It was announced that PT. Indosat Tbk’s (“Indosat Ooredoo”) shareholders voted to approve the proposed merger between Indosat Ooredoo and PT. Hutchison 3 Indonesia (“H3I”) at an Extraordinary General Meeting of Shareholder (EGMS). The merged entity will remain PT Indosat Tbk.
The shareholders also approved the appointment of Vikram Sinha and Nicky Lee as CEO and CFO respectively of Indosat Ooredoo Hutchison. Current CEO Ahmad Al-Neama will be stepping down from his role and joining the Board of Commissioners from December 28, 2021.
The shareholders also voted in favor of the changes to the composition of the Board of Commissioner and Board of Directors of Indosat Ooredoo Hutchison as a result of the merger.
Upon closing H3I will merge into Indosat to create a single company called Indosat Ooredoo Hutchison that will remain listed on the IDX as PT Indosat Tbk.
Ooredoo currently has a 65.0% shareholding in Indosat Ooredoo through Ooredoo Asia, a wholly-owned holding company.
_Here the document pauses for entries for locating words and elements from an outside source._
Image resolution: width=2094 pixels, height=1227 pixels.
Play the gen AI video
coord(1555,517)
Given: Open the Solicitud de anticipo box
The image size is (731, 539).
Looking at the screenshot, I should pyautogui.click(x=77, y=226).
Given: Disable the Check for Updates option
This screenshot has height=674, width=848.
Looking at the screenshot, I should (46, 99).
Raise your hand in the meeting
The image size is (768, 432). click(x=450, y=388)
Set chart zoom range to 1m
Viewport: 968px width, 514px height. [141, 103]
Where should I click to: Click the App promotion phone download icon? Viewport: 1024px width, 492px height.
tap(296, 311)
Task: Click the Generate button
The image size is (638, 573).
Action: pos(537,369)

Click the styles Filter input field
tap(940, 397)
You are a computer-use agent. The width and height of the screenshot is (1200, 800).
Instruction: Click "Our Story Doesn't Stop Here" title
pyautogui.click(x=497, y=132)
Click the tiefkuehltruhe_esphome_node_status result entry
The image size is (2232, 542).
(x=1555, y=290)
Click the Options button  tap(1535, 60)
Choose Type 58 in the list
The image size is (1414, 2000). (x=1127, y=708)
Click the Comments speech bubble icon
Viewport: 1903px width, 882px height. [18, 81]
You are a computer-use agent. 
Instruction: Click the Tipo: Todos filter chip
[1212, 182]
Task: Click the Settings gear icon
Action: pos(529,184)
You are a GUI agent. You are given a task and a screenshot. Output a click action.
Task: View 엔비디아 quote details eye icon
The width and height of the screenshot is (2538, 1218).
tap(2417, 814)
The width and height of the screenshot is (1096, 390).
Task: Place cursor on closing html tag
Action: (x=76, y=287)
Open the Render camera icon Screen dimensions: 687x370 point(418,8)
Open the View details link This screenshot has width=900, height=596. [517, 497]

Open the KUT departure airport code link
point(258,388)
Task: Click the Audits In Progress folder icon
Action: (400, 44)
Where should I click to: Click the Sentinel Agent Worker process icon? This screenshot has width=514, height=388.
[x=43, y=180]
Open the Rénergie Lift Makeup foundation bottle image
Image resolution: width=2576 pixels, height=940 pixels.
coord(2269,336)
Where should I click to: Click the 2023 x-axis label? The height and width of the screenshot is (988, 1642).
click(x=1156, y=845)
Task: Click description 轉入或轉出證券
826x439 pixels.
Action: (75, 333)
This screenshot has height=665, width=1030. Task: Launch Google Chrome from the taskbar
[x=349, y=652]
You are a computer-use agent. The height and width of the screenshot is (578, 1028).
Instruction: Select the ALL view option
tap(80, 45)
Concurrent with the merger, CK Hutchison will transfer its new shares in Indosat Ooredoo Hutchison to Ooredoo Asia and will subscribe additional shares from Ooredoo Asia.
Upon closing of the transactions, Indosat Ooredoo Hutchison will be jointly controlled by Ooredoo Group and CK Hutchison and each party will own 50.0% of Ooredoo Asia, which will be renamed Ooredoo Hutchison Asia and will retain a controlling 65.6% ownership stake in the merged entity.
The combined company will be the 2nd largest telecom operator in Indonesia with approximately 100 million customers.
The merger is still subject to conditions including relevant regulatory approvals.
We believe that the merger will create a, larger and financially stronger company with the resources to improve Indonesia’s 4G network and accelerate 5G roll-out, as well as innovation in product and service improvements.
This commitment by Ooredoo Group and CK Hutchison to the 5G revolution will continue after the merger.